Pria paruh baya itu menatap Giany dari ujung kaki ke ujung kepala. Tubuh gemetar ketakutan, rambut acak-acakan, pakaiannya sobek di beberapa bagian. Darah menetes di sudut bibirnya, berikut beberapa luka lebam di wajah. Melihat semua itu, sepasang netra Pak Mulyo pun dipenuhi cairan bening. Begitu iba dengan kondisi Giany.
Pak Mulyo bukan tidak ingin membela Giany jika dipukuli suaminya. Ia sudah pernah beberapa kali mencoba memperingatkan Desta. Namun, setiap kali melakukannya, Desta akan semakin kejam memukuli istrinya.
Giany kembali menoleh ke arah pintu karena takut jika Desta menyusul keluar. Ia sudah tidak sanggup untuk berkata-kata, namun tatapannya yang memelas membuat Pak Mulyo merasa tak tega.
Pak Mulyo pun segera meraih kunci gerbang dan membukanya. Terserah akan semarah apa Desta nanti. Yang terpenting adalah keselamatan Giany.
“Cepat lari, Mbak! Biar Pak Desta saya yang halangi,” ucap Pak Mulyo.
Tanpa menunggu lagi, Giany segera berlari keluar saat melihat Desta muncul dari balik pintu dan berusaha mengejarnya.
“Pak Mulyo, kenapa gerbangnya dibuka?” bentak Desta.
Pak Mulyo tidak menjawab.
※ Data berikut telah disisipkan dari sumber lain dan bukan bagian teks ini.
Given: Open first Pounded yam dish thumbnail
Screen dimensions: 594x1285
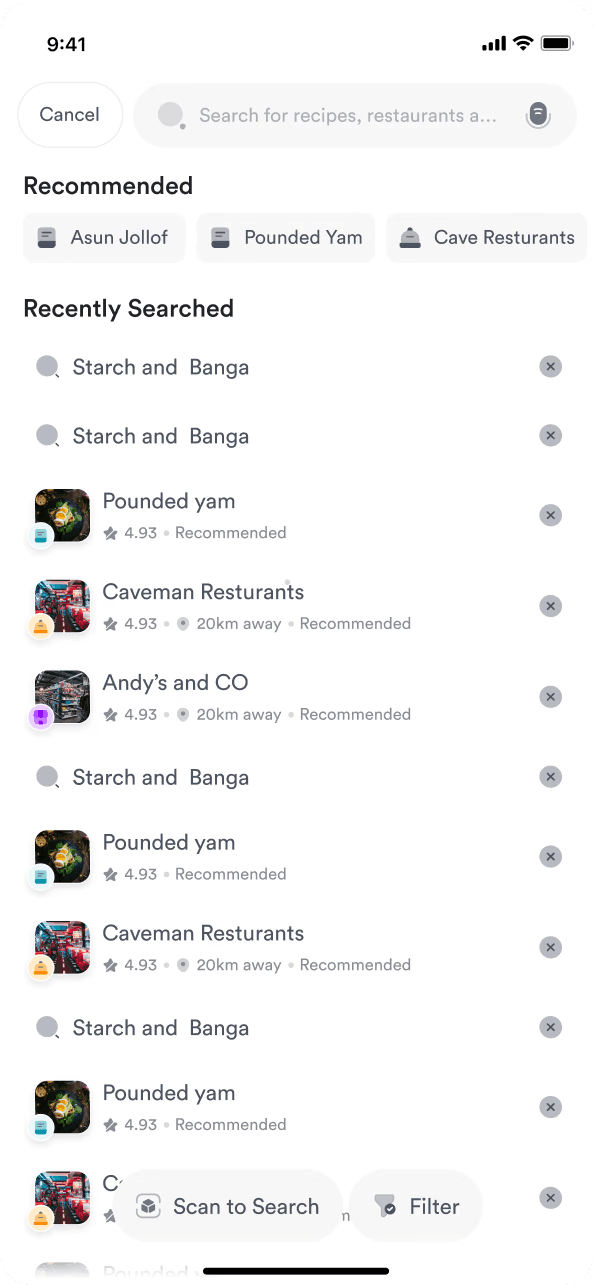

Ia berusaha menghalangi Desta yang ingin mengejar Giany, namun Desta yang sedang dipenuhi amarah itu mendorongnya hingga terhempas.
Sementara Giany terus berlari dengan langkah sempoyongan. Ia hampir kehabisan tenaga, belum lagi pergelangan kaki kirinya masih terbalut perban.
Di belakang sana Desta terus mengejarnya. Entah akan bersembunyi dimana agar terbebas dari kejaran suaminya yang kejam itu. Yang Giany tahu, ia harus terus berlari menghindari kejaran Desta.
Hingga tiba di sebuah jalan yang cukup sepi, Giany sudah tidak ada daya untuk berlari. Berteriak meminta tolong pun percuma, tidak akan ada yang mendengar. Hari sudah gelap. Rasa lelah dan sakit menyatu di dalam tubuhnya.
Haruskah ia menyerah dan membiarkan Desta menemukannya?
Giany terus melangkah dengan tenaga yang tersisa. Hingga sekeliling terasa berputar dalam pandangannya. Ia akan ambruk, namun sepasang tangan kokoh menariknya. Memeluk dengan erat.